0 rows × 368 columns

This gives us back nothing… There is no intersection because the EJSCREEN data is still stored in Lat/Long, but we reprojected the road buffer into UTM

Code
sea_ejscreen = sea_ejscreen.to_crs(road_buffer.crs)

By selecting the tracts that intersect with the interstate buffer, we are codifying the tracts as ‘near the highway’ if any portion of a tract is within 1.5km. This can be an awkward choice when polygons are irregularly shaped or heterogeneously sized (Census tracts are both). This means large tracts get included as ‘near’, even when a small portion of the polygon is within the 1.5km threshold (like the tract on the far Eastern edge).

Code
ax = sea_ejscreen[sea_ejscreen.intersects(road_buffer.union_all())].plot()
ax.axis("off")
ax.set_title("Seattle Blockgroups Intersecting the Highway Buffer")
plt.show()

Seattle Blockgroups Intersecting the Highway Buffer

Seattle Blockgroups Intersecting the Highway Buffer

Alternatively, we might ask, which tracts have their center within 1.5km of a highway?
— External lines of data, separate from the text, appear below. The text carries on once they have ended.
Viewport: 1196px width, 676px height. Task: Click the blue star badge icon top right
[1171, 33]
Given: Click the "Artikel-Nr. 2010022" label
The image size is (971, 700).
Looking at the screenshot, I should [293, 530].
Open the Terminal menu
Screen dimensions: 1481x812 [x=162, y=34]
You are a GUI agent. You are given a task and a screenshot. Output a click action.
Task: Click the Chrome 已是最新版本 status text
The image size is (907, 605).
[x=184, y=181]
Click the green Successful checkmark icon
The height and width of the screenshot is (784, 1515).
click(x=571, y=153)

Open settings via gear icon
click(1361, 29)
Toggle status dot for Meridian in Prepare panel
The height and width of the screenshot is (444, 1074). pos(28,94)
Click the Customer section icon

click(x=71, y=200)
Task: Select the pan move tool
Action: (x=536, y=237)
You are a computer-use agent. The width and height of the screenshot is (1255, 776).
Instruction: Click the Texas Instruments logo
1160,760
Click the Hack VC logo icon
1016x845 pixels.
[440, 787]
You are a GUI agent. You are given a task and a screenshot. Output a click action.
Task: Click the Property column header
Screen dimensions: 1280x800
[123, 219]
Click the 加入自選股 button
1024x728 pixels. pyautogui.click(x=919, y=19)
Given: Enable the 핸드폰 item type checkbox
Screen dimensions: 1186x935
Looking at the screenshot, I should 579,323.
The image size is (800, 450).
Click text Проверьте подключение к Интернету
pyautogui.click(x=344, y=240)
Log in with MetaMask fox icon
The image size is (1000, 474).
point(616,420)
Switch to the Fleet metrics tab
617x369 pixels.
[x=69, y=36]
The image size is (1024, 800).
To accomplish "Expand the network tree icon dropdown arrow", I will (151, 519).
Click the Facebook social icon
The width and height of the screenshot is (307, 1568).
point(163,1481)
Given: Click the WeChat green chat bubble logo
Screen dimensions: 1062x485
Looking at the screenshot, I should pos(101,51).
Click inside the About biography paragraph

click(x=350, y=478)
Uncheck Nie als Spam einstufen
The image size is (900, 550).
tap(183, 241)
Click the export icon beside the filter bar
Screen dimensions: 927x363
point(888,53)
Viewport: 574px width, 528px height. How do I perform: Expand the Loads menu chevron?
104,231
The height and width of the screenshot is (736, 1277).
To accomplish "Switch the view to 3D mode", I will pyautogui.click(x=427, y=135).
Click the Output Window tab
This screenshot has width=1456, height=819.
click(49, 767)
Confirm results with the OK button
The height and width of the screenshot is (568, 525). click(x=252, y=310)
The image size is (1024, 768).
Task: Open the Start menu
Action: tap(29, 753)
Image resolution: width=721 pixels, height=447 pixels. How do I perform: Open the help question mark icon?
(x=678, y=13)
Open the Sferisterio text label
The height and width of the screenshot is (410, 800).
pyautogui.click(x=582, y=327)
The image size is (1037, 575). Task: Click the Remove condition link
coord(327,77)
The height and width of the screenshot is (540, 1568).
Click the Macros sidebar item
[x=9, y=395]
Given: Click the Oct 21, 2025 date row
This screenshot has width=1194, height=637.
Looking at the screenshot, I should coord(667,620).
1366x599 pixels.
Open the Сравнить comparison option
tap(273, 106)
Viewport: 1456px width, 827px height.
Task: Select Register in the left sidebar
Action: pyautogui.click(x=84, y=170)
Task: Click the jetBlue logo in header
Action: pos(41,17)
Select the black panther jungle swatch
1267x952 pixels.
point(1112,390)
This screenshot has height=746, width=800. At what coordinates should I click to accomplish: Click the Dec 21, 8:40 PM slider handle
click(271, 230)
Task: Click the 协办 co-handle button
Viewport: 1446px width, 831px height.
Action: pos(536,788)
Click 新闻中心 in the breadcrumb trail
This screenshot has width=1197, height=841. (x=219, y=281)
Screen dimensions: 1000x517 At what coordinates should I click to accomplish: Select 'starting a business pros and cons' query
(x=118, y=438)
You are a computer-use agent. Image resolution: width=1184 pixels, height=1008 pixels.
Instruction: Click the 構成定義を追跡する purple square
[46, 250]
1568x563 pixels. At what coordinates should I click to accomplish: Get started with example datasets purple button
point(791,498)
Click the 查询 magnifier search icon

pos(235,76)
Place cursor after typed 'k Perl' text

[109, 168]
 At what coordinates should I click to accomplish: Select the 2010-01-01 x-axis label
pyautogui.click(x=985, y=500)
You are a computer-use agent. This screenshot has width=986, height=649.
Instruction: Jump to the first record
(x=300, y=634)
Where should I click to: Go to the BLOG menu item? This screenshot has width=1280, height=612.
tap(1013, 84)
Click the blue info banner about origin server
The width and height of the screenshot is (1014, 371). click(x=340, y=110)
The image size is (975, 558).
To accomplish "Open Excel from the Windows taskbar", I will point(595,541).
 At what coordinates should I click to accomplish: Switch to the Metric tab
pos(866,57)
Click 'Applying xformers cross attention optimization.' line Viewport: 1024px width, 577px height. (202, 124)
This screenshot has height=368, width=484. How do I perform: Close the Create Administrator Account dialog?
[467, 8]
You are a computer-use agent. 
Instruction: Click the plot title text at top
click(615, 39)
Or more formally, which tracts have their centroids intersect with the 1500m buffer.

Code
ax = sea_ejscreen[sea_ejscreen.centroid.intersects(road_buffer.union_all())].plot()
ax.axis("off")
ax.set_title("Seattle Blockgroups Whose Center Falls Inside the Highway Buffer")
plt.show()

Seattle Blockgroups Whose Center Falls Inside the Highway Buffer

Seattle Blockgroups Whose Center Falls Inside the Highway Buffer

If we are happy with that definition of proximity, we can use the spatial selection to create and update a new attribute on the dataframe. Here, we will select the tracts whose centroids are within the threshold distance, then create a new column called “highway_buffer”, set to “inside” (using the indices of the spatial selection to define which rows are being set).

Code
# get the dataframe index of the tracts intersecting the buffer

inside_idx = sea_ejscreen[
    sea_ejscreen.centroid.intersects(road_buffer.union_all())
].index

# set the 'highway_buffer' attribute to 'inside' for the indices within
sea_ejscreen.loc[inside_idx, "highway_buffer"] = "inside"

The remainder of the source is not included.